» Work request
Reproduce exactly the run of lines that begins with the one containing "You are a computer-use agent." and ends with the last line of the records, omitting pictures.
━━━━━━━━━━━━━━━━
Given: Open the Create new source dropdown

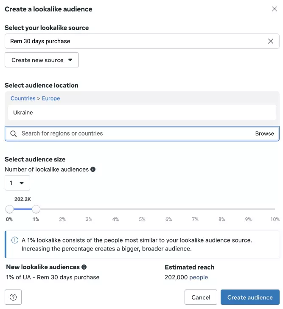Looking at the screenshot, I should pyautogui.click(x=42, y=60).
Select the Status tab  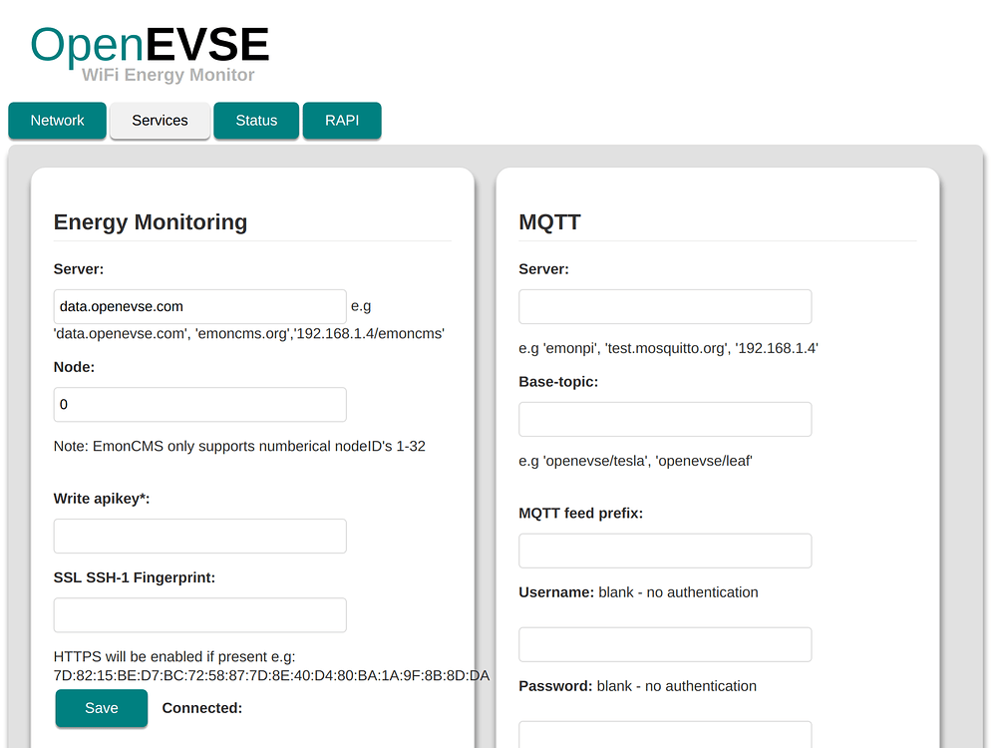(x=255, y=120)
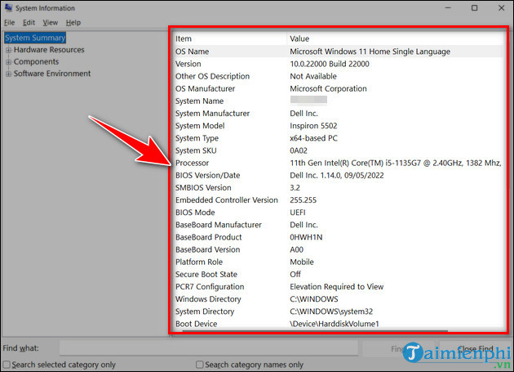Click the System Information title bar icon
Screen dimensions: 514x372
coord(9,8)
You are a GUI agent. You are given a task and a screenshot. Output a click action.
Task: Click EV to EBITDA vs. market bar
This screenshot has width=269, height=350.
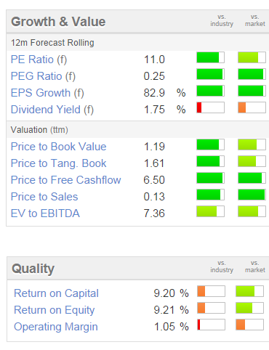click(x=252, y=211)
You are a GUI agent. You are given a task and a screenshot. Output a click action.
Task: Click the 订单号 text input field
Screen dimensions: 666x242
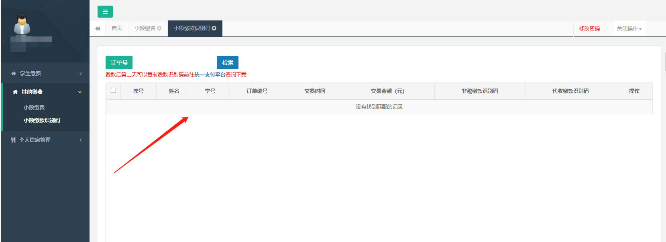[172, 63]
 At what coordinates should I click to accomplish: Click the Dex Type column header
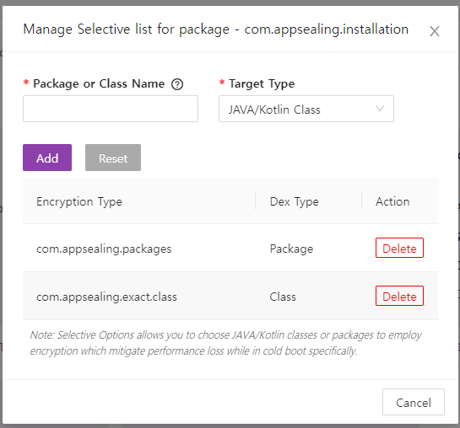pyautogui.click(x=294, y=201)
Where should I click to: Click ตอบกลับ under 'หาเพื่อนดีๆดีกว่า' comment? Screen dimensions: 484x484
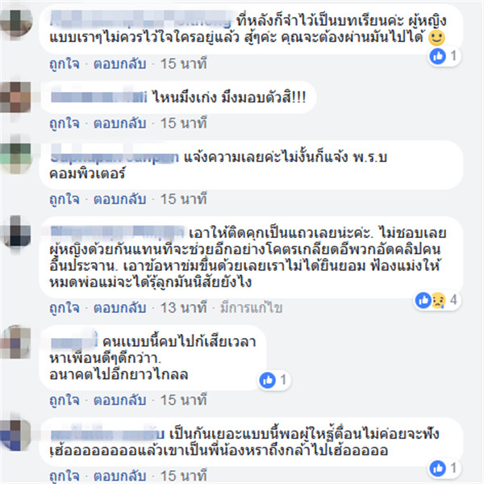pos(119,400)
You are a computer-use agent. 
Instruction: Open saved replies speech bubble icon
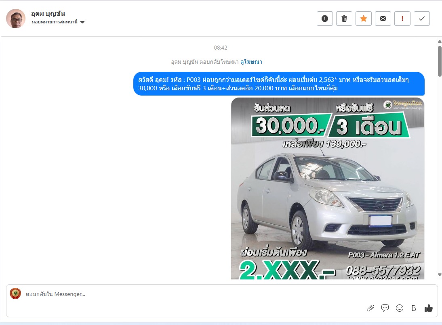tap(385, 308)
━━━━━━━━━━━━━━━━
» Output for this exercise
You are a computer-use agent. 
Instruction: Open saved replies speech bubble icon
tap(385, 308)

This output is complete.